- _INSTRUCTIONS TO FOLLOW_: Write out the rows below exactly, from the one containing "The image size is (684, 586)." through the last row, including both, and leave the pictures out.

- _DATASET EXTRACT_:

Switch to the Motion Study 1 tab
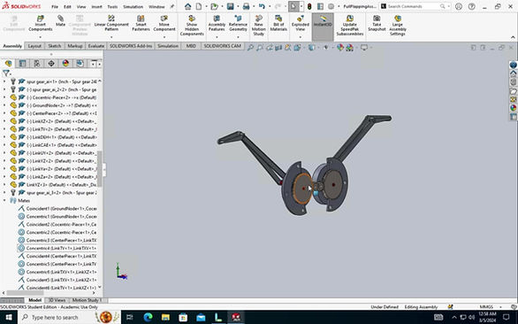 click(86, 300)
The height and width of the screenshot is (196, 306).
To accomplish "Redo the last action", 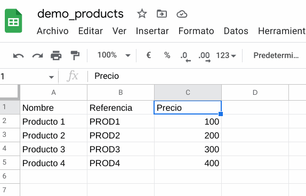I will point(37,55).
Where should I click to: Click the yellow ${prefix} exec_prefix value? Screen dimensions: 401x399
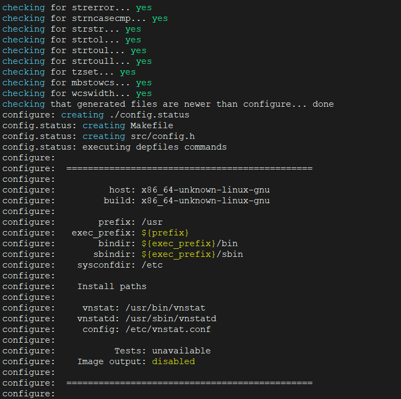pyautogui.click(x=165, y=233)
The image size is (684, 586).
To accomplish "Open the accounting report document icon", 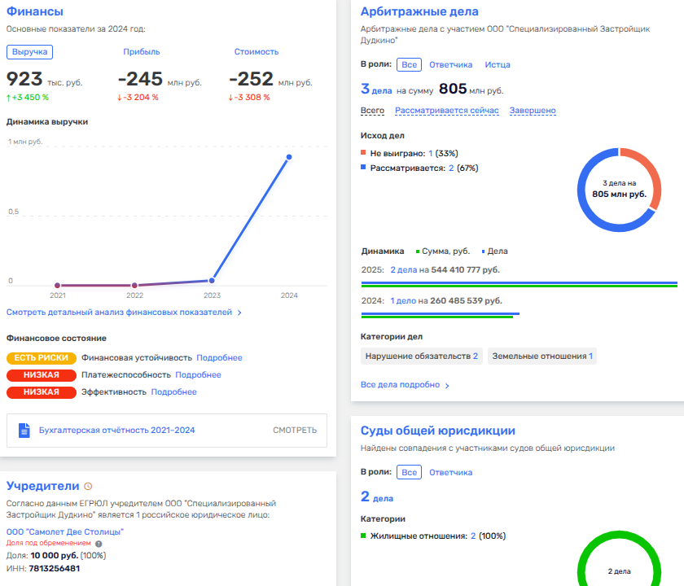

- _RESPONSE_:
The image size is (684, 586).
To accomplish "Open the accounting report document icon", 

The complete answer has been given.